Dave: And the, the actual technology varies by the. But several things occur. Sometimes there are, and it’s very dependent upon whose liveness algorithms you’re using. In some cases they do things to, to look, to see whether they’re looking at a two dimensional planer object. They, in some cases, look for artifacts that would indicate they’re watching a video replay, let’s say on a phone that you’re holding up to your PC camera.

Dave: There’s other types of analysis that go on much of which is very proprietary to the companies. But the, fortunately there are some consensus tests and standards around. Biometric presentation attack detection. So even if every company says what we do, our methodology is super secret.

Dave: There are, there are fortunately basic standardized tests that these companies have to meet in order to claim accreditation for their for their

Chris: attack detect. And the only reason I ask that is because I’ve seen it done. I’ve seen it done with an iPhone. And I think it was an older version, older iOS version.

Chris: But I’ve actually seen someone, you know, have a picture and be able to unlock an iPhone with that method.

Dave: That’s surprising. I mean, because the, maybe it was a face solution on an iPhone as opposed to apple zone face ID solution, you know, because Apple’s face ID is actually pretty sophisticated, right?

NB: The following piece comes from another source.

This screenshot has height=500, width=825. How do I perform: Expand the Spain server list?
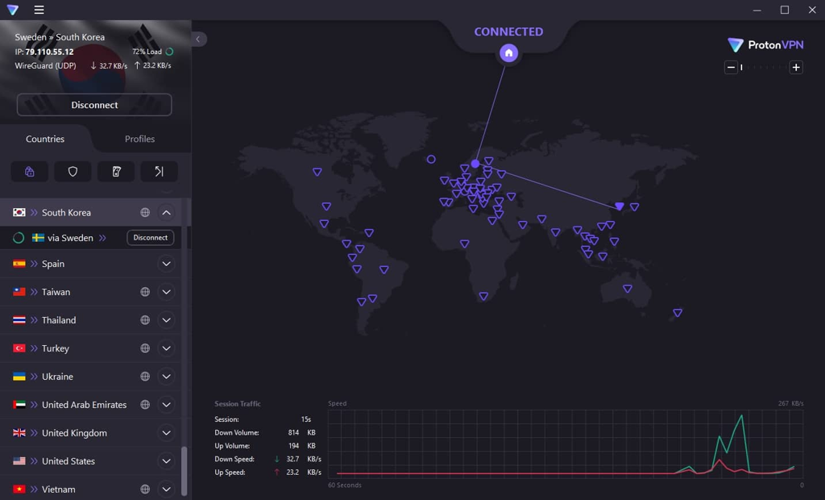166,264
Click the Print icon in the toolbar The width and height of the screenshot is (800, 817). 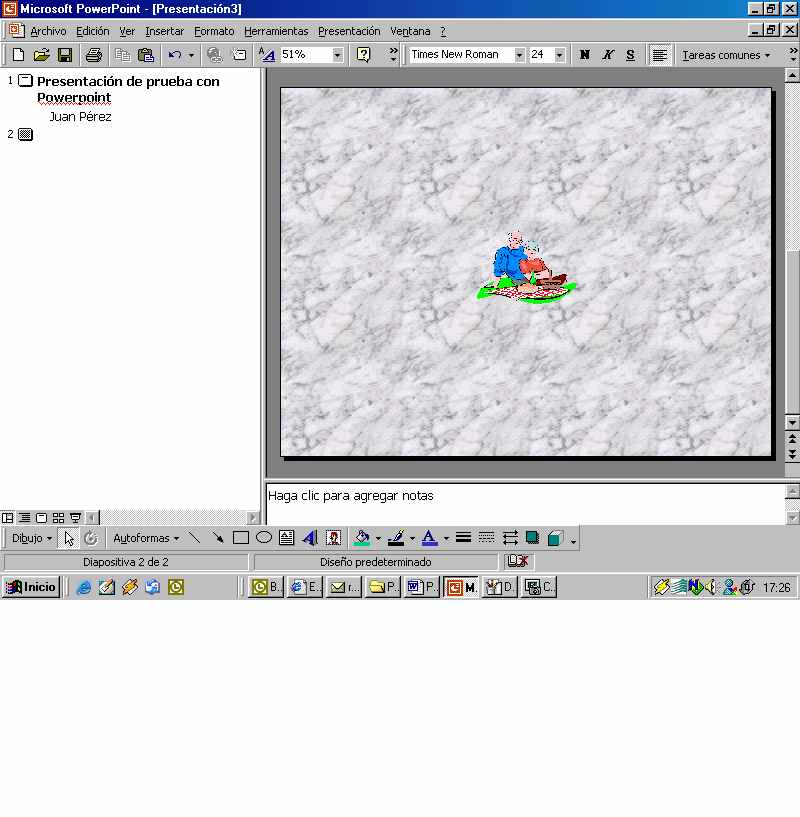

Dave: I mean, there. To spoof it, but the, the, the, the thing, and actually this is a pretty important point to make. Right. The, the there’s no solution that is crackable, right? There’s no solution that can’t be defeated with enough time and energy. And especially if like with an iPhone or, or an Android device, if you have physical control over the device itself, the whole point is to defeat the stuff that’s.

Dave: And make it really time consuming. You don’t want any of these attacks to be scalable or they can be run, you know, against a large population all at the same time. And you wanna make the, the, the, the thieves or the attackers to have to work pretty hard. Right. So, so right. A photo. Is too easy, right? If face systems could be routinely hacked by just holding up a printout of some photo that you find on the web, that would be, that would be a massively risky scenario.

Dave: Fortunately, that’s not the case and Apple’s face ID takes it a step further. By using infrared lights and dot projectors to, to look at your face in 3d. And then they layer in a bunch of other security characteristics. So they’ve, while it can be spoofed in there, but the it, the expense that you have to go through to actually defeat it is, is quite significant.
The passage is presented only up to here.